My first exposure to a computer was in sixth grade. I was selected to be part of a small group of students taught by Mr. Klotzkin who would be given time to learn computer programming using BASIC on an Apple ][. No matter, that was my first exposure to Apple. I had this model that computers waited for your input, and only until you supplied it could it do any work. But I didn’t realize that meant you couldn’t, for instance, poll the keyboard for events. I learned many basic software lessons on that computer, this was only one such thing.
I calculated how long I would have to save my allowance to get an Apple ][ of my own: about 80 years. It wasn’t looking good. Without any hope of my own computer, I wrote Apple BASIC computer games in pencil and sent them to Mr. Klotzkin via neighbors still attending elementary school in the hope they would be run. Instead they were sent back with comments like “Mr. Klotzkin doesn’t understand what you’re doing”. I finally got my own computer, a used TI 99/4a my father bought from a neighbor for $50.
Fast forward again, where, as a new college freshman, I smugly knew that my (pirated) copy of Word Star was a superior word processor to anything else. Until someone showed me the Macintosh, with MacWrite – my first exposure to fonts. The Macintosh became my go-to computer for work. But I still could not afford Apple’s higher prices. Instead I bought perfectly reasonable second- and third- tier PCs. (IBM was the sole first-tier PC manufacturer, and I surely couldn’t afford one of those.)

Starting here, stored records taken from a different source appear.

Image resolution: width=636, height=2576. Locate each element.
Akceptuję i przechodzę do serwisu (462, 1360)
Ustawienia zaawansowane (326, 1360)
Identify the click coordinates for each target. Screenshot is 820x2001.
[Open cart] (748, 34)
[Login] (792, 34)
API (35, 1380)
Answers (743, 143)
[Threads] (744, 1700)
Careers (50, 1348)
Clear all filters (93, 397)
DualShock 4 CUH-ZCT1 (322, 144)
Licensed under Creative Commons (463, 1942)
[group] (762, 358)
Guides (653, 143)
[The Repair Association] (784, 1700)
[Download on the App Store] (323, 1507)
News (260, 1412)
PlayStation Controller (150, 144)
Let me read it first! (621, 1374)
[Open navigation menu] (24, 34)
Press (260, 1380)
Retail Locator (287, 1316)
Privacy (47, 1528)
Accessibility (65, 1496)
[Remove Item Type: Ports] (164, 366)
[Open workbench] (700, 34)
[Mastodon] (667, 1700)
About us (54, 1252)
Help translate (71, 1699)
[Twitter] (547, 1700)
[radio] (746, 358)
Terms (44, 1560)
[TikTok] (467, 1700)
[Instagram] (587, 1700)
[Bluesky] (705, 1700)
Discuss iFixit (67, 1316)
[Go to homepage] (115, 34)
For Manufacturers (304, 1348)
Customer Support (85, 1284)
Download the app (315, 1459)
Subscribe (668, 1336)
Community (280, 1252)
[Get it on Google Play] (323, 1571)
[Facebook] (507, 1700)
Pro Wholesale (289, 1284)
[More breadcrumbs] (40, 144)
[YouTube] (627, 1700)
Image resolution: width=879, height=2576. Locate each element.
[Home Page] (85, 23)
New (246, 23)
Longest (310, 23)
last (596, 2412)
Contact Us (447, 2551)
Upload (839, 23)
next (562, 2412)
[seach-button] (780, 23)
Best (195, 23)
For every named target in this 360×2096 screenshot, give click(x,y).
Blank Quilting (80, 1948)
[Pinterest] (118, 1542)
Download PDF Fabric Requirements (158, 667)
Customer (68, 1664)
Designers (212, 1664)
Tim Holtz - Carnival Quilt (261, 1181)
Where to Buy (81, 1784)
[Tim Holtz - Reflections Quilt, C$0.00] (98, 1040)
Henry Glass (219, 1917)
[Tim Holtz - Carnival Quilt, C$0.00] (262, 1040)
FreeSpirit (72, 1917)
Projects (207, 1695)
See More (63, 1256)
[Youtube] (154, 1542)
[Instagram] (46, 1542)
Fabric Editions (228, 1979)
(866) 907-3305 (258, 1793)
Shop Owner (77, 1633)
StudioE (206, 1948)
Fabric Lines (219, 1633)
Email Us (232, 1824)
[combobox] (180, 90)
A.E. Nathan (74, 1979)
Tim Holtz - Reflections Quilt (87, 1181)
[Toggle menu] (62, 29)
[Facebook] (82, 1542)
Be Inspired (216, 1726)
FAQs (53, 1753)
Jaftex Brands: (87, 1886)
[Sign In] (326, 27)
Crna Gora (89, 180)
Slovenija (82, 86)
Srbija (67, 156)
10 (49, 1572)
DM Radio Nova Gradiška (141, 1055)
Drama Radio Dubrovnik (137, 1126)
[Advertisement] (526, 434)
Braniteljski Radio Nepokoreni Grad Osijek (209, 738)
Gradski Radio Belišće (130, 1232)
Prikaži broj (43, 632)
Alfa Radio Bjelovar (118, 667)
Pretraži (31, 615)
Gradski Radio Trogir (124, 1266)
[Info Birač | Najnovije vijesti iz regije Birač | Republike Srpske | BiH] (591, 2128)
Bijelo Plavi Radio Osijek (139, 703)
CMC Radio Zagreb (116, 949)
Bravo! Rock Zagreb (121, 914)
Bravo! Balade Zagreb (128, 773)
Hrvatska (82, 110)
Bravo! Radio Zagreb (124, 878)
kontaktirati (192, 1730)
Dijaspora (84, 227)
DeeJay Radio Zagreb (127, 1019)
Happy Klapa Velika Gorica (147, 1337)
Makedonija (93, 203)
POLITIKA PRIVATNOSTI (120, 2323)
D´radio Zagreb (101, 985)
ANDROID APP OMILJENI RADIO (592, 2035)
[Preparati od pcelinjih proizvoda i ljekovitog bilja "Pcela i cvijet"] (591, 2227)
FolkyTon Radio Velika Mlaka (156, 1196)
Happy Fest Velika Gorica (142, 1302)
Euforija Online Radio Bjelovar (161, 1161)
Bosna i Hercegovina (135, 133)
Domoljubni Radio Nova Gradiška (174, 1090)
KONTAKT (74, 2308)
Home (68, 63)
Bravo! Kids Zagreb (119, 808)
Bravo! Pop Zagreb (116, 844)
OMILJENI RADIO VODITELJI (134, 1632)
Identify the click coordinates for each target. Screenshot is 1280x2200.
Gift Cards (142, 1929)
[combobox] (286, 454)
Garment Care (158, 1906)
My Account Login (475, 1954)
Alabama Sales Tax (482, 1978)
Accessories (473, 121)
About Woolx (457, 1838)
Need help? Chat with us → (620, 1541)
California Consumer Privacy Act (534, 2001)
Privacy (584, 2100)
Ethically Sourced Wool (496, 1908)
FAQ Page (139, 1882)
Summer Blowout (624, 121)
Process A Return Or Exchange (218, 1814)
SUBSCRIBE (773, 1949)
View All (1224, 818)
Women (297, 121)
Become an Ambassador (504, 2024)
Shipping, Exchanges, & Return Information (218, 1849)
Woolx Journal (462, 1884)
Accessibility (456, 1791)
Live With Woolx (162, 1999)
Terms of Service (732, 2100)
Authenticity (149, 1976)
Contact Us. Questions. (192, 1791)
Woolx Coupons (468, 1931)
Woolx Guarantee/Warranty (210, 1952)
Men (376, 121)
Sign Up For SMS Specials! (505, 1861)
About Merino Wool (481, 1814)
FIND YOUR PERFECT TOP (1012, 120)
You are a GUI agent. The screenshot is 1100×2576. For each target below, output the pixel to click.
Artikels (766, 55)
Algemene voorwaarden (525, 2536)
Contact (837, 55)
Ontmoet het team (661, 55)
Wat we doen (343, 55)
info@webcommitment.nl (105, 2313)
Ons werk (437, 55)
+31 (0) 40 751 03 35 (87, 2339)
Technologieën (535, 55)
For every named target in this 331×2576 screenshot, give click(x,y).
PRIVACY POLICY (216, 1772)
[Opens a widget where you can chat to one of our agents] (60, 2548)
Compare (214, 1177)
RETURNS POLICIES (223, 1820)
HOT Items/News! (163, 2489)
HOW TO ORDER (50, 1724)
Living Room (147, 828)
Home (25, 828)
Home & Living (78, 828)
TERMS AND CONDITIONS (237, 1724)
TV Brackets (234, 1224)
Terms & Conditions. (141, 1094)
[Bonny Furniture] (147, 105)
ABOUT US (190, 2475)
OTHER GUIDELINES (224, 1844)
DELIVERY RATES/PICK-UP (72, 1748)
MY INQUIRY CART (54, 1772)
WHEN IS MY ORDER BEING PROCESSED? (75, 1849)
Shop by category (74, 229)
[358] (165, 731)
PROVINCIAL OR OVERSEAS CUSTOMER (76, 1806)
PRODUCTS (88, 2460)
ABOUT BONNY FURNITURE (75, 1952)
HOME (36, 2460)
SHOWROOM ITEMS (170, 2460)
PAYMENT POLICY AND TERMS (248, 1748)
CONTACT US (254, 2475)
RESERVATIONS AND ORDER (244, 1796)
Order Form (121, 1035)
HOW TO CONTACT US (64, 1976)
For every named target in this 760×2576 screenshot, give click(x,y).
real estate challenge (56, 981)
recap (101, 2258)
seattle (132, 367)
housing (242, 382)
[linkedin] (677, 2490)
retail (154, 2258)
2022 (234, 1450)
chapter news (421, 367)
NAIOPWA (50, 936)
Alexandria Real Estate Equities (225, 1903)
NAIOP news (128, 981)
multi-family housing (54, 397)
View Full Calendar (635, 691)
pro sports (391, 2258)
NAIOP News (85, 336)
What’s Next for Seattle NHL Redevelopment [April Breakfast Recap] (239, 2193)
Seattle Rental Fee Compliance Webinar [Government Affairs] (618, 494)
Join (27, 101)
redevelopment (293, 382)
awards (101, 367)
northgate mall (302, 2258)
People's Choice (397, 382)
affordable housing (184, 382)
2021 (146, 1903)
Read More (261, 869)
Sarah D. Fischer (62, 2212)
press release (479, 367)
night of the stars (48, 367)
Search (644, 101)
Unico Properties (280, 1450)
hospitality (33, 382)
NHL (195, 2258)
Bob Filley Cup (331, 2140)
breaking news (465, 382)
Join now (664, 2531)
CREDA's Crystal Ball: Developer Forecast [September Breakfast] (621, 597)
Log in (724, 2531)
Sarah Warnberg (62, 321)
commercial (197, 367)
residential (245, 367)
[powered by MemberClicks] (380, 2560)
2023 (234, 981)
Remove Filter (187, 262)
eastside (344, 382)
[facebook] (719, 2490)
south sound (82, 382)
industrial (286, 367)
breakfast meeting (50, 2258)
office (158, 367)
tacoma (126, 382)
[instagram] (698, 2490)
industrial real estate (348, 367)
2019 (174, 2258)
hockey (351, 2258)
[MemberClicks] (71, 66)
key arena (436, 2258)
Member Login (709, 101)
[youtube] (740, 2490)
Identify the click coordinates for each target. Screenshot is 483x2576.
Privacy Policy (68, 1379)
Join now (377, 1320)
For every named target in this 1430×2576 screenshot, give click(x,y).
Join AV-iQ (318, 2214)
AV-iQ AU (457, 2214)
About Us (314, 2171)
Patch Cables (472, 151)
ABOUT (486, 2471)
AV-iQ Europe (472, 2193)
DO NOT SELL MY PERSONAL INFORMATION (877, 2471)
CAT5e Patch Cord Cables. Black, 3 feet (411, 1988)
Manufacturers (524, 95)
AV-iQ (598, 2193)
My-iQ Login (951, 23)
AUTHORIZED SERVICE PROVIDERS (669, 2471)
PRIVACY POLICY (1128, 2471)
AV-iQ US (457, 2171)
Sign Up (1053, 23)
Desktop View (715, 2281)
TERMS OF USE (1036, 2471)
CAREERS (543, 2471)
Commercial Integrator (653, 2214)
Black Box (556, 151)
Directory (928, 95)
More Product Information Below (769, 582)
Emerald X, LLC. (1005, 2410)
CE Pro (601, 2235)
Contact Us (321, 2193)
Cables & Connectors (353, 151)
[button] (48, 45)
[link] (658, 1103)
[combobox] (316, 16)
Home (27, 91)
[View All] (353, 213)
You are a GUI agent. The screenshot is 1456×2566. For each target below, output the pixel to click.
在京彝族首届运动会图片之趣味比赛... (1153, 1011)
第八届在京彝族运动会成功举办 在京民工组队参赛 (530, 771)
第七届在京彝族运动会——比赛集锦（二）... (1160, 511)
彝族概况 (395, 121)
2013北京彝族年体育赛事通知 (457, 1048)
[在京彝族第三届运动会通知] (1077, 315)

Fast forward once again: to my first job out of college, and almost three years into it I was given a special assignment: fly to Cupertino and take a week-long training on programming this new handheld platform called the Apple Newton. The campus was littered with large-sized iconic Macintosh icons. The pointer. A face. This place was beautiful. The industry was wonderful, and while I worked in the pharmaceutical industry, Apple was my kind of place.
A last fast forward: my career at Google. This is what I felt Apple was like, only my dream of Apple from those days at the Cupertino campus were even more magical, like the icons in the garden. Thanks to Google and my friend David I got the courage up to finally try a Macbook Pro, which was eventually replaced by a gorgeous Macbook Air. I’m writing this post on my home PC, a Mac Pro, which I call the Octocore.
I never met Steve Jobs or any of the many people who helped invent these products. Things we take for granted, things that — what I mean is: what would the world be like without them? What would my daily life as a professional software craftsman be like without Apple’s influence?
Enough. It is late, and I must rest. So as I do nearly every night, I’ll set my iPod’s timer to turn off after 20 minutes and find something interesting to listen to as I fall asleep.